### Provided data:
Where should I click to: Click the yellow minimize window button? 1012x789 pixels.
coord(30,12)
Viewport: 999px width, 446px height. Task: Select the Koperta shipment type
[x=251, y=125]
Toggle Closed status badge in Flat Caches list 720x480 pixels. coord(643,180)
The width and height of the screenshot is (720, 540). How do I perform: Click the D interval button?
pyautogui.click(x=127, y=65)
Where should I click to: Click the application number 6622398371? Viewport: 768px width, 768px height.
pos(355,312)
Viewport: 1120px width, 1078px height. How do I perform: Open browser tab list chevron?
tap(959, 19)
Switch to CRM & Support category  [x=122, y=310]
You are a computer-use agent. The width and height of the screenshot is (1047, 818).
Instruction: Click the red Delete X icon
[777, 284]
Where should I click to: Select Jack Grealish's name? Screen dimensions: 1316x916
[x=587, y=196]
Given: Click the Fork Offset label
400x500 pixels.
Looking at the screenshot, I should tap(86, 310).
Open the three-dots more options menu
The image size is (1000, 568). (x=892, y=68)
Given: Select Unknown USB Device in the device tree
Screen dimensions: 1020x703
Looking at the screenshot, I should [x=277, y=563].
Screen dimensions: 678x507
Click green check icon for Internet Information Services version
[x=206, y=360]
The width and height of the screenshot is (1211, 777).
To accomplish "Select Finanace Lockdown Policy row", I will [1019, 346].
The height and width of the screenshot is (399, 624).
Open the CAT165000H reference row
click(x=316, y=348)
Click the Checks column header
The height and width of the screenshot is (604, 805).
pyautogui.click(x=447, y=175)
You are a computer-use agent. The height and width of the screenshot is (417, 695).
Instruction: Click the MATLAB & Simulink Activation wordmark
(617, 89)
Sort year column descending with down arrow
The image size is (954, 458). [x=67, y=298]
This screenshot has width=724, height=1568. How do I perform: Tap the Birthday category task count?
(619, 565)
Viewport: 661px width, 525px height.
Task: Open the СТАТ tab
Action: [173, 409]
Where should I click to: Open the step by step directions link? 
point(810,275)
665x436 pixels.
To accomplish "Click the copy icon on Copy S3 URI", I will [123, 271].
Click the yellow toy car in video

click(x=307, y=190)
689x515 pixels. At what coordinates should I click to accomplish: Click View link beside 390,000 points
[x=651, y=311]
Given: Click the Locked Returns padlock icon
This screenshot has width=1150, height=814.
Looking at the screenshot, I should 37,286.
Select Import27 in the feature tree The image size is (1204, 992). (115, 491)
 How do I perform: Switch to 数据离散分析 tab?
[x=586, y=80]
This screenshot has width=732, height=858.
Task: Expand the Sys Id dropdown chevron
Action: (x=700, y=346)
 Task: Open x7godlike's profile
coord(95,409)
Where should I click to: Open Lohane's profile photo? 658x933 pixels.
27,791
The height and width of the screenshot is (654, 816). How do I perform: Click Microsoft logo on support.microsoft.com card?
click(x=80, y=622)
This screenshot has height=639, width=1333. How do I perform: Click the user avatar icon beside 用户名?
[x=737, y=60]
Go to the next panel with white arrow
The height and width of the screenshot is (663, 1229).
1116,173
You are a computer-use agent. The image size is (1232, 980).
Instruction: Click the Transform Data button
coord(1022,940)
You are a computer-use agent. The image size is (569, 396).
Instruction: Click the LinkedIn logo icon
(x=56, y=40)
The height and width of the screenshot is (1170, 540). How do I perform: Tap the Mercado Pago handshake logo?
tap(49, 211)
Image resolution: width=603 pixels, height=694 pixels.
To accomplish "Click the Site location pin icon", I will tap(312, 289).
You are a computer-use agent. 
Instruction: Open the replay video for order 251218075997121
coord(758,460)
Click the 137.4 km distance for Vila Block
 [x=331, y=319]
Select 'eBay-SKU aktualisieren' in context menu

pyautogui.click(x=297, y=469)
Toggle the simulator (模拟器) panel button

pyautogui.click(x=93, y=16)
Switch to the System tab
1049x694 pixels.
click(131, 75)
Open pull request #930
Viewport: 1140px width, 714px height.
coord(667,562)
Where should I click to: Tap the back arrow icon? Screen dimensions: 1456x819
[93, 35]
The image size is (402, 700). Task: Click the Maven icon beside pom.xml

### Instructions for the task:
Retype all of the entries precisely as they are.

### Solution for this problem:
Where should I click to: Click the yellow minimize window button? 1012x789 pixels.
coord(30,12)
Viewport: 999px width, 446px height. Task: Select the Koperta shipment type
[x=251, y=125]
Toggle Closed status badge in Flat Caches list 720x480 pixels. coord(643,180)
The width and height of the screenshot is (720, 540). How do I perform: Click the D interval button?
pyautogui.click(x=127, y=65)
Where should I click to: Click the application number 6622398371? Viewport: 768px width, 768px height.
pos(355,312)
Viewport: 1120px width, 1078px height. How do I perform: Open browser tab list chevron?
tap(959, 19)
Switch to CRM & Support category  [x=122, y=310]
You are a computer-use agent. The width and height of the screenshot is (1047, 818).
Instruction: Click the red Delete X icon
[777, 284]
Where should I click to: Select Jack Grealish's name? Screen dimensions: 1316x916
[x=587, y=196]
Given: Click the Fork Offset label
400x500 pixels.
Looking at the screenshot, I should tap(86, 310).
Open the three-dots more options menu
The image size is (1000, 568). (x=892, y=68)
Given: Select Unknown USB Device in the device tree
Screen dimensions: 1020x703
Looking at the screenshot, I should [x=277, y=563].
Screen dimensions: 678x507
Click green check icon for Internet Information Services version
[x=206, y=360]
The width and height of the screenshot is (1211, 777).
To accomplish "Select Finanace Lockdown Policy row", I will [1019, 346].
The height and width of the screenshot is (399, 624).
Open the CAT165000H reference row
click(x=316, y=348)
Click the Checks column header
The height and width of the screenshot is (604, 805).
pyautogui.click(x=447, y=175)
You are a computer-use agent. The height and width of the screenshot is (417, 695).
Instruction: Click the MATLAB & Simulink Activation wordmark
(617, 89)
Sort year column descending with down arrow
The image size is (954, 458). [x=67, y=298]
This screenshot has width=724, height=1568. How do I perform: Tap the Birthday category task count?
(619, 565)
Viewport: 661px width, 525px height.
Task: Open the СТАТ tab
Action: [173, 409]
Where should I click to: Open the step by step directions link? 
point(810,275)
665x436 pixels.
To accomplish "Click the copy icon on Copy S3 URI", I will [123, 271].
Click the yellow toy car in video

click(x=307, y=190)
689x515 pixels. At what coordinates should I click to accomplish: Click View link beside 390,000 points
[x=651, y=311]
Given: Click the Locked Returns padlock icon
This screenshot has width=1150, height=814.
Looking at the screenshot, I should 37,286.
Select Import27 in the feature tree The image size is (1204, 992). (115, 491)
 How do I perform: Switch to 数据离散分析 tab?
[x=586, y=80]
This screenshot has width=732, height=858.
Task: Expand the Sys Id dropdown chevron
Action: (x=700, y=346)
 Task: Open x7godlike's profile
coord(95,409)
Where should I click to: Open Lohane's profile photo? 658x933 pixels.
27,791
The height and width of the screenshot is (654, 816). How do I perform: Click Microsoft logo on support.microsoft.com card?
click(x=80, y=622)
This screenshot has height=639, width=1333. How do I perform: Click the user avatar icon beside 用户名?
[x=737, y=60]
Go to the next panel with white arrow
The height and width of the screenshot is (663, 1229).
1116,173
You are a computer-use agent. The image size is (1232, 980).
Instruction: Click the Transform Data button
coord(1022,940)
You are a computer-use agent. The image size is (569, 396).
Instruction: Click the LinkedIn logo icon
(x=56, y=40)
The height and width of the screenshot is (1170, 540). How do I perform: Tap the Mercado Pago handshake logo?
tap(49, 211)
Image resolution: width=603 pixels, height=694 pixels.
To accomplish "Click the Site location pin icon", I will tap(312, 289).
You are a computer-use agent. 
Instruction: Open the replay video for order 251218075997121
coord(758,460)
Click the 137.4 km distance for Vila Block
 [x=331, y=319]
Select 'eBay-SKU aktualisieren' in context menu

pyautogui.click(x=297, y=469)
Toggle the simulator (模拟器) panel button

pyautogui.click(x=93, y=16)
Switch to the System tab
1049x694 pixels.
click(131, 75)
Open pull request #930
Viewport: 1140px width, 714px height.
coord(667,562)
Where should I click to: Tap the back arrow icon? Screen dimensions: 1456x819
[93, 35]
The image size is (402, 700). Task: Click the Maven icon beside pom.xml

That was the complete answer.